If Donald Trump snags the Republican Presidential nomination, a scenario that’s seeming less and less likely despite his current lead in delegates, he will absolutely get murdered by Hillary Clinton in the fall. Clinton may not pull off a landslide in the tradition of Reagan-vs.-Mondale in ’84, Nixon-vs.-McGovern in ’72 or Johnson-vs.-Goldwater in ’64, but a 4.2 N.Y. Times analysis by Jonathan Martin and Nate Cohn states that “without an extraordinary reversal — or the total collapse of whoever becomes his general-election opponent — Mr. Trump could be hard-pressed to win more than 200 electoral votes.”

The general fear among Republican establishment types, of course, is that a brutal Trump defeat could lead to across-the-board losses of Republican candidates on a Senatorial and Congressional level, which could conceivably lead to a loss of the majority that Republicans now enjoy in the Senate and a weakening of its numerical majority in the House…maybe.

Many would be delighted if this occurs, but either way the Trump brand is clearly imploding right now. You can feel it — the winds have changed — anti-Trump fervor is gathering steam. If Trump loses the Wisconsin primary, he could arrive at the Republican convention in Cleveland without enough delegates to clinch a first-ballot victory. How he fares in New York and California will tip the balance one way or the other.

It’s becoming more and more likely that the Cleveland gathering will be an historic shitshow in which Ted Cruz or John Kasich could overpower Trump on the second and third ballot. In so doing the Republican heirarchy will essentially be saying to all those rural, nihilistic, under-educated, pot-bellied, heroin-snorting Trump bubbas out there that the party’s over, fellas, and tough shit.

Cruz would also lose against Clinton, of course, but if Kasich were to be nominated (a seemingly all-but-impossible scenario) he could emerge victorious. Either way the idea that seems to be taking hold is that Republicans need to at least lose honorably in the fall, and that means without Trump as a deciding factor.

From the Martin/Cohn piece:

“Horse-race polls this early are poor predictors of election results, and candidates have turned around public opinion before. And the country’s politics have become so sharply polarized that no major-party contender is likely to come near the 49-state defeats suffered by Democrats in 1972 and 1984.

“But without an extraordinary reversal — or the total collapse of whoever becomes his general-election opponent — Mr. Trump could be hard-pressed to win more than 200 electoral votes.

“Mr. Trump has become unacceptable, perhaps irreversibly so, to broad swaths of Americans, including large majorities of women, nonwhites, Hispanics, voters under 30 and those with college degrees — the voters who powered President Obama’s two victories and represent the country’s demographic future. All view him unfavorably by a 2-to-1 margin, according to a recent New York Times/CBS News poll.

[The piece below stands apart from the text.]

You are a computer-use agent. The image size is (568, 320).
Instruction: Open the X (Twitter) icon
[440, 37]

“In some states, Mr. Trump has surprised establishment-aligned Republicans with his breadth of support beyond the less-educated men who form his base. Even so, his support in the nominating process, in which some 30 million people may ultimately vote, would be swamped in a general election, when turnout is likely to be four times that.

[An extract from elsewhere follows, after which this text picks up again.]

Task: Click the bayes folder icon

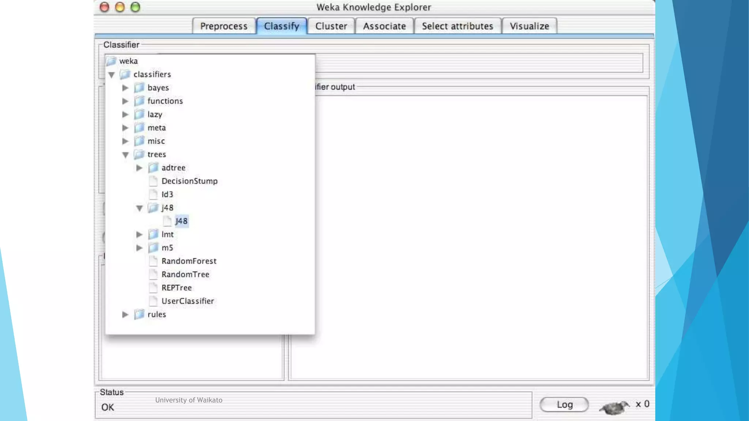Action: (x=139, y=88)
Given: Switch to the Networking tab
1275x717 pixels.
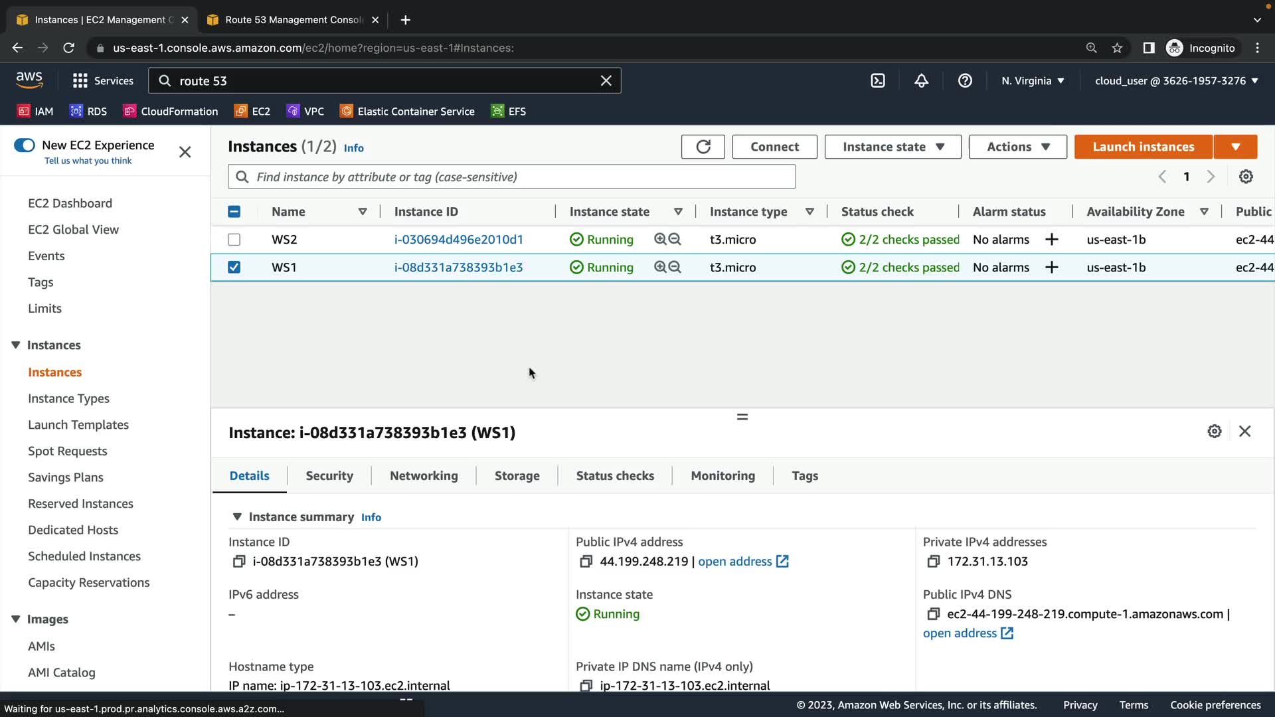Looking at the screenshot, I should click(x=424, y=476).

“’We’re talking about somebody who has the passionate devotion of a minority and alternately scares, appalls, angers — or all of the above — a majority of the country,’ said Henry Olsen, a conservative analyst. “This isn’t anything but a historic election defeat just waiting to happen.”

From a Forbes opinion-analysis piece: “Mainstream Republicans are increasingly discouraged about the possibility of a Trump nomination. And even if Trump loses the GOP nod, he could run as a third party candidate, ensuring the election of Hillary Clinton.

“But the integrity of the Republican Party is worth fighting for. The integrity of the conservative movement is worth fighting for.

“Both of those entities will be broken with Trump at the top of the ticket. But if Wisconsin goes to Cruz, Republican voters will have a chance to fight off the Trump virus and regroup for 2020.

“[But] if Donald Trump Loses Wisconsin To Ted Cruz, Trump may lose the GOP nomination.”